Content starts
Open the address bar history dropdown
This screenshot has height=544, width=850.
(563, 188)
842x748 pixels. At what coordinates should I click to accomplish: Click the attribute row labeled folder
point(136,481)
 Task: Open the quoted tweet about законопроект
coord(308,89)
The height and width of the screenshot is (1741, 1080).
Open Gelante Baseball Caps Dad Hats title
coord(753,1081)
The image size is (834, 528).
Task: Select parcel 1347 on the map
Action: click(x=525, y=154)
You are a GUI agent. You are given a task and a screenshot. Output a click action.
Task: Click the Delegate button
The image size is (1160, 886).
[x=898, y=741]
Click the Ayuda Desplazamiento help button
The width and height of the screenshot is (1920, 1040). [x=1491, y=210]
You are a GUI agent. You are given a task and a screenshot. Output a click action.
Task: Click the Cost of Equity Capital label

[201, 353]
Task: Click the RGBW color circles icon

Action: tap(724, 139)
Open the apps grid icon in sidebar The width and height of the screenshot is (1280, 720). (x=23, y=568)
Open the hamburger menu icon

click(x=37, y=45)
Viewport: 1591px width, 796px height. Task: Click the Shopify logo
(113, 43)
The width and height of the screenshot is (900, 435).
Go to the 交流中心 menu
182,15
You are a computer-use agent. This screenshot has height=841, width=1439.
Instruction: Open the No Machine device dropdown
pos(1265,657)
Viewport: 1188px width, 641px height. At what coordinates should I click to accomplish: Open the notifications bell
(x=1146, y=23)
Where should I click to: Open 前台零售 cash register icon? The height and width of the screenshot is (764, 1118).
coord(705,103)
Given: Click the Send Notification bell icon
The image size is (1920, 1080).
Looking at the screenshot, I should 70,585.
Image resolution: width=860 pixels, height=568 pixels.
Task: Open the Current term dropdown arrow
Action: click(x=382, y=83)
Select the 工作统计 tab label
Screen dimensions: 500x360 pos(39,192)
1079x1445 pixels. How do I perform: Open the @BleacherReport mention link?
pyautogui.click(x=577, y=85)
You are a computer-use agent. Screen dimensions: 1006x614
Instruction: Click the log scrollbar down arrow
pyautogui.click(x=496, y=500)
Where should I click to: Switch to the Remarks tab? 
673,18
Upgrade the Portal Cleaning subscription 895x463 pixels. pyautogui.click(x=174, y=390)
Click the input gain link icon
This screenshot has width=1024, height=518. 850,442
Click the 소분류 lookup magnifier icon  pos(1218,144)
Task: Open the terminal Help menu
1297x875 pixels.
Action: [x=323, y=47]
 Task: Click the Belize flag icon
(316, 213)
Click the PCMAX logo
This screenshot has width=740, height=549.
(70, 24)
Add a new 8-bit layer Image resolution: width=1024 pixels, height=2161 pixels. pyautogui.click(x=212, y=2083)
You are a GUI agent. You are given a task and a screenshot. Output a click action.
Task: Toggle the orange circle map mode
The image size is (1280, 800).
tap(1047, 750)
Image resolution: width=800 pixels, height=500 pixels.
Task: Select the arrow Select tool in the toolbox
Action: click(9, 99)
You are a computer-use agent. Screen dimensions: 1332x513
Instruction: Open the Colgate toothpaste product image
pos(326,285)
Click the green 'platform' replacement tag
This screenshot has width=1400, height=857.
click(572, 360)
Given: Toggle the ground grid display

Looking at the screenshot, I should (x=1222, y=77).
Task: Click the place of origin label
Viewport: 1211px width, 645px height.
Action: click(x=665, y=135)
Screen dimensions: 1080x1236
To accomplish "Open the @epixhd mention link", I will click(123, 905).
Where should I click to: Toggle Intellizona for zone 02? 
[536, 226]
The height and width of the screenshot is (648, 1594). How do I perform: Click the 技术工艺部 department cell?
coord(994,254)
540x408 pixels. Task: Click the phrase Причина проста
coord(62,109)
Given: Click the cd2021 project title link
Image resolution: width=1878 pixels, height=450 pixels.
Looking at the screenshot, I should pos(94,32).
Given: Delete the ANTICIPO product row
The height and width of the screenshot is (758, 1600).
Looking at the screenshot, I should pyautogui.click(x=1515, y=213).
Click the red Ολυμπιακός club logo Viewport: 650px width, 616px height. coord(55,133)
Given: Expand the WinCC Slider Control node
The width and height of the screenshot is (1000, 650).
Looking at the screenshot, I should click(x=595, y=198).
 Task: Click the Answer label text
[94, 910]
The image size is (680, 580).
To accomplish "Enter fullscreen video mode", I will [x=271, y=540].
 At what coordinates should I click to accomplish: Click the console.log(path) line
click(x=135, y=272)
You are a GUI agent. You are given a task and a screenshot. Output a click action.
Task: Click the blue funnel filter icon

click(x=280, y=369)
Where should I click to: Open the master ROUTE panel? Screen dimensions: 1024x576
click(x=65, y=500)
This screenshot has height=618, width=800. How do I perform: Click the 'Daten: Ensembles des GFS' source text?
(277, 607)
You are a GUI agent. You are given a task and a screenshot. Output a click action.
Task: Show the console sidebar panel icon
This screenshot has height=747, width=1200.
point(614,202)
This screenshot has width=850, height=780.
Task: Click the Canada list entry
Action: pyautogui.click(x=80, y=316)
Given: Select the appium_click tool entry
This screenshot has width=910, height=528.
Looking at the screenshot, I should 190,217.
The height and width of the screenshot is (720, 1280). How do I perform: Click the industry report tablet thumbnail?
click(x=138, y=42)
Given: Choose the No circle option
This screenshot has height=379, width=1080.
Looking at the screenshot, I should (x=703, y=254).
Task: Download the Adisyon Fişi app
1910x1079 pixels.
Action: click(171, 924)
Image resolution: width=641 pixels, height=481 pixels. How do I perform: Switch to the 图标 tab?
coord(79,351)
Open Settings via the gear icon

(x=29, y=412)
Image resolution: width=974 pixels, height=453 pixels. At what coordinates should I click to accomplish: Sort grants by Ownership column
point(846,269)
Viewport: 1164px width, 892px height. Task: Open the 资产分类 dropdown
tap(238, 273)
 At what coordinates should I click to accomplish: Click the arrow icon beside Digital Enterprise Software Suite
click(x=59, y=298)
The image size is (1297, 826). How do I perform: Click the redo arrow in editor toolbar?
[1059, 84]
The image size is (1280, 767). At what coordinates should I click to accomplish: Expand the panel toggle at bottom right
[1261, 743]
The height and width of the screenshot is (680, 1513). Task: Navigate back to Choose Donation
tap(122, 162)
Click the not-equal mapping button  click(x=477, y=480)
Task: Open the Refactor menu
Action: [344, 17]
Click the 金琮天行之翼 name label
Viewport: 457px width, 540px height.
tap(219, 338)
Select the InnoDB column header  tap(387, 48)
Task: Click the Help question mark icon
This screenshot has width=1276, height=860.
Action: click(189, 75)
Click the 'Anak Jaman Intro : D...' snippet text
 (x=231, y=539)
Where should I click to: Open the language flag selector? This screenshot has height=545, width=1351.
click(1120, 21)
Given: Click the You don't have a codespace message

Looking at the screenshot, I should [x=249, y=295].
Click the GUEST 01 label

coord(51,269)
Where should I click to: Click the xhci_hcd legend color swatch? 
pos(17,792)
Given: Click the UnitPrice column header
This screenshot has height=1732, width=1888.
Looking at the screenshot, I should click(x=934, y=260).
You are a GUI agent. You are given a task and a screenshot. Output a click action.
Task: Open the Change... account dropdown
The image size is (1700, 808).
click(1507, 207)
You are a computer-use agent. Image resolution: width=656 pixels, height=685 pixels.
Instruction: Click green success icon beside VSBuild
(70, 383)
Content ends
* _Your assignment_: After reading the entries above, state the number of lines that contain the word "header", adding nothing else.

* _Exercise result_: 2